EXERCISE DIRECTIONS - Reproduce all records exactly.

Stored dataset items
- - -
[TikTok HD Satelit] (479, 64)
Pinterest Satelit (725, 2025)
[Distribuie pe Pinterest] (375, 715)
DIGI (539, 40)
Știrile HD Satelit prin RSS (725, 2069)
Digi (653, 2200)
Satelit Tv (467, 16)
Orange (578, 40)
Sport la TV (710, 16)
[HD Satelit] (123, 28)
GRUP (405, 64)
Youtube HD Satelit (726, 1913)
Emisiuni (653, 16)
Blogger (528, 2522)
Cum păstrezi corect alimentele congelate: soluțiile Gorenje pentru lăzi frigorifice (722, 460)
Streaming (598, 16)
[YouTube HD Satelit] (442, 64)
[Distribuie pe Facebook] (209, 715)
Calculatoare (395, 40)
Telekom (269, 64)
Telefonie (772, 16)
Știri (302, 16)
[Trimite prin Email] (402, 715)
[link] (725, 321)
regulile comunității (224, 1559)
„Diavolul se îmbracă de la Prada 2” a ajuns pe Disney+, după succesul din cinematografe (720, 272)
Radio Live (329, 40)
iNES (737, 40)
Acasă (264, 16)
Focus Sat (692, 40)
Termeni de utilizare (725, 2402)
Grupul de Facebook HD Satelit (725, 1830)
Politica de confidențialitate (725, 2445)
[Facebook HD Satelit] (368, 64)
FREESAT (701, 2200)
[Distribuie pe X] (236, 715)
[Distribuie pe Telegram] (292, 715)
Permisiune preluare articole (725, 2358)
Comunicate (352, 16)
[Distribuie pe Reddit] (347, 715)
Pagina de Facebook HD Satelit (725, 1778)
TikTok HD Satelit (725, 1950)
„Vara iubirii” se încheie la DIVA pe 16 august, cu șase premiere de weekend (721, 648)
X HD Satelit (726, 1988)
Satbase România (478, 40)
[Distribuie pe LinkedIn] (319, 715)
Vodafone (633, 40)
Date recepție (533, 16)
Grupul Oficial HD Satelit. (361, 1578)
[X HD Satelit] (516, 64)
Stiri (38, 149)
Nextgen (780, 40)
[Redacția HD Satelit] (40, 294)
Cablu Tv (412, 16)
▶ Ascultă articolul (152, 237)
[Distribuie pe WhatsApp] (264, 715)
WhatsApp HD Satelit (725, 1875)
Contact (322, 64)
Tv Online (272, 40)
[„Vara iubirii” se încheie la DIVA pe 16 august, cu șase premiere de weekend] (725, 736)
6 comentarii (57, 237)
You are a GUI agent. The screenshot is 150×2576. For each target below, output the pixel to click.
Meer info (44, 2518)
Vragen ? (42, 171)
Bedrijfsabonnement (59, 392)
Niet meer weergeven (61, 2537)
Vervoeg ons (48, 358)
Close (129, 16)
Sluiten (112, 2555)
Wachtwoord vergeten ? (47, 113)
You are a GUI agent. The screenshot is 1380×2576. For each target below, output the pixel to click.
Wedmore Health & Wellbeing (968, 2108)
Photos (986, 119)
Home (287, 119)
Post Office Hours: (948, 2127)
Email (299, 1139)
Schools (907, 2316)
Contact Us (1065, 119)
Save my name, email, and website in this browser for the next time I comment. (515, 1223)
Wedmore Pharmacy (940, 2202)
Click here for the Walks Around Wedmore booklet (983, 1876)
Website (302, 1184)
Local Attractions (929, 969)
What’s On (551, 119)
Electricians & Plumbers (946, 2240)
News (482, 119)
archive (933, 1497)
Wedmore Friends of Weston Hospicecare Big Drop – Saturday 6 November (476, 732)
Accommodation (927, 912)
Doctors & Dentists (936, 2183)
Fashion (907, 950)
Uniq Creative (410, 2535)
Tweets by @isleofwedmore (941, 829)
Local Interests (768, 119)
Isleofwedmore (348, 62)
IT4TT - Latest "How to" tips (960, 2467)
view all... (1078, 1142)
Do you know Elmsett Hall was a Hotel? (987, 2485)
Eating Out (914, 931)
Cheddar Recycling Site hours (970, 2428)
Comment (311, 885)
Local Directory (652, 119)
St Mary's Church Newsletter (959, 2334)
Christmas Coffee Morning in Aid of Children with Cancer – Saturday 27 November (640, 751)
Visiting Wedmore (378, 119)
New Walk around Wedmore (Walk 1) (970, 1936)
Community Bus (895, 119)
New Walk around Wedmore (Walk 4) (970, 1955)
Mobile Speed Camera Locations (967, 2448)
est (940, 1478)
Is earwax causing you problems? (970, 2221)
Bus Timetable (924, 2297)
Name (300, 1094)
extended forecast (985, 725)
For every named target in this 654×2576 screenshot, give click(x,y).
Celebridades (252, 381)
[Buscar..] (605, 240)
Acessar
- - -
RESULT FOR THIS EXERCISE -
[TikTok HD Satelit] (479, 64)
Pinterest Satelit (725, 2025)
[Distribuie pe Pinterest] (375, 715)
DIGI (539, 40)
Știrile HD Satelit prin RSS (725, 2069)
Digi (653, 2200)
Satelit Tv (467, 16)
Orange (578, 40)
Sport la TV (710, 16)
[HD Satelit] (123, 28)
GRUP (405, 64)
Youtube HD Satelit (726, 1913)
Emisiuni (653, 16)
Blogger (528, 2522)
Cum păstrezi corect alimentele congelate: soluțiile Gorenje pentru lăzi frigorifice (722, 460)
Streaming (598, 16)
[YouTube HD Satelit] (442, 64)
[Distribuie pe Facebook] (209, 715)
Calculatoare (395, 40)
Telekom (269, 64)
Telefonie (772, 16)
Știri (302, 16)
[Trimite prin Email] (402, 715)
[link] (725, 321)
regulile comunității (224, 1559)
„Diavolul se îmbracă de la Prada 2” a ajuns pe Disney+, după succesul din cinematografe (720, 272)
Radio Live (329, 40)
iNES (737, 40)
Acasă (264, 16)
Focus Sat (692, 40)
Termeni de utilizare (725, 2402)
Grupul de Facebook HD Satelit (725, 1830)
Politica de confidențialitate (725, 2445)
[Facebook HD Satelit] (368, 64)
FREESAT (701, 2200)
[Distribuie pe X] (236, 715)
[Distribuie pe Telegram] (292, 715)
Permisiune preluare articole (725, 2358)
Comunicate (352, 16)
[Distribuie pe Reddit] (347, 715)
Pagina de Facebook HD Satelit (725, 1778)
TikTok HD Satelit (725, 1950)
„Vara iubirii” se încheie la DIVA pe 16 august, cu șase premiere de weekend (721, 648)
X HD Satelit (726, 1988)
Satbase România (478, 40)
[Distribuie pe LinkedIn] (319, 715)
Vodafone (633, 40)
Date recepție (533, 16)
Grupul Oficial HD Satelit. (361, 1578)
[X HD Satelit] (516, 64)
Stiri (38, 149)
Nextgen (780, 40)
[Redacția HD Satelit] (40, 294)
Cablu Tv (412, 16)
▶ Ascultă articolul (152, 237)
[Distribuie pe WhatsApp] (264, 715)
WhatsApp HD Satelit (725, 1875)
Contact (322, 64)
Tv Online (272, 40)
[„Vara iubirii” se încheie la DIVA pe 16 august, cu șase premiere de weekend] (725, 736)
6 comentarii (57, 237)
You are a GUI agent. The screenshot is 150×2576. For each target below, output the pixel to click.
Meer info (44, 2518)
Vragen ? (42, 171)
Bedrijfsabonnement (59, 392)
Niet meer weergeven (61, 2537)
Vervoeg ons (48, 358)
Close (129, 16)
Sluiten (112, 2555)
Wachtwoord vergeten ? (47, 113)
You are a GUI agent. The screenshot is 1380×2576. For each target below, output the pixel to click.
Wedmore Health & Wellbeing (968, 2108)
Photos (986, 119)
Home (287, 119)
Post Office Hours: (948, 2127)
Email (299, 1139)
Schools (907, 2316)
Contact Us (1065, 119)
Save my name, email, and website in this browser for the next time I comment. (515, 1223)
Wedmore Pharmacy (940, 2202)
Click here for the Walks Around Wedmore booklet (983, 1876)
Website (302, 1184)
Local Attractions (929, 969)
What’s On (551, 119)
Electricians & Plumbers (946, 2240)
News (482, 119)
archive (933, 1497)
Wedmore Friends of Weston Hospicecare Big Drop – Saturday 6 November (476, 732)
Accommodation (927, 912)
Doctors & Dentists (936, 2183)
Fashion (907, 950)
Uniq Creative (410, 2535)
Tweets by @isleofwedmore (941, 829)
Local Interests (768, 119)
Isleofwedmore (348, 62)
IT4TT - Latest "How to" tips (960, 2467)
view all... (1078, 1142)
Do you know Elmsett Hall was a Hotel? (987, 2485)
Eating Out (914, 931)
Cheddar Recycling Site hours (970, 2428)
Comment (311, 885)
Local Directory (652, 119)
St Mary's Church Newsletter (959, 2334)
Christmas Coffee Morning in Aid of Children with Cancer – Saturday 27 November (640, 751)
Visiting Wedmore (378, 119)
New Walk around Wedmore (Walk 1) (970, 1936)
Community Bus (895, 119)
New Walk around Wedmore (Walk 4) (970, 1955)
Mobile Speed Camera Locations (967, 2448)
est (940, 1478)
Is earwax causing you problems? (970, 2221)
Bus Timetable (924, 2297)
Name (300, 1094)
extended forecast (985, 725)
For every named target in this 654×2576 screenshot, give click(x,y).
Celebridades (252, 381)
[Buscar..] (605, 240)
Acessar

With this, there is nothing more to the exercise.